WORK TASK
Give back, word for word, the line that contains "Where should I click to: Open" and all lines after it in the material, through the last; please include only these.

SOURCE DATA
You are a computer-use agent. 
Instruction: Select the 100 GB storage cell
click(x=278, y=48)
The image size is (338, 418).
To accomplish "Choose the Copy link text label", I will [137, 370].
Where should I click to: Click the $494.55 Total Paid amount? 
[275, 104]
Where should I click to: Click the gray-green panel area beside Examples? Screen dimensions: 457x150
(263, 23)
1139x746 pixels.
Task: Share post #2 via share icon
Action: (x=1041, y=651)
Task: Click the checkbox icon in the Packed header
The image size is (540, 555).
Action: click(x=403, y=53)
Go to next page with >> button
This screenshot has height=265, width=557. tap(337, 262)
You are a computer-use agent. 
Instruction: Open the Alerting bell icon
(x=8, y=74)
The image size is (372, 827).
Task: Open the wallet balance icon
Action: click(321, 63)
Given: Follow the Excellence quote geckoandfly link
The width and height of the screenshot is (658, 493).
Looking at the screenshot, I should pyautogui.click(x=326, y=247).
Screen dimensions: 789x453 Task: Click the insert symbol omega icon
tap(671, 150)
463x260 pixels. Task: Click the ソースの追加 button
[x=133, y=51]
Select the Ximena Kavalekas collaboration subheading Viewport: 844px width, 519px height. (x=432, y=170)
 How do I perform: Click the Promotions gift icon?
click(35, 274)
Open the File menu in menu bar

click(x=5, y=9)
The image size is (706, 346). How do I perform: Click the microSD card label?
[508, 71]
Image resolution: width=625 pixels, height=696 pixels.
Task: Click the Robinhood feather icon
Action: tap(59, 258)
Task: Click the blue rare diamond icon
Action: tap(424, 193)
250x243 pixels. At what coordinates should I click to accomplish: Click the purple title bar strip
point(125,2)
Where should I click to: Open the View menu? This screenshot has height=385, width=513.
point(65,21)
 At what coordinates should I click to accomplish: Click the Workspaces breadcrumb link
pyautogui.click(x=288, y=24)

OUTPUT BELOW
Where should I click to: Open the View menu? This screenshot has height=385, width=513.
point(65,21)
 At what coordinates should I click to accomplish: Click the Workspaces breadcrumb link
pyautogui.click(x=288, y=24)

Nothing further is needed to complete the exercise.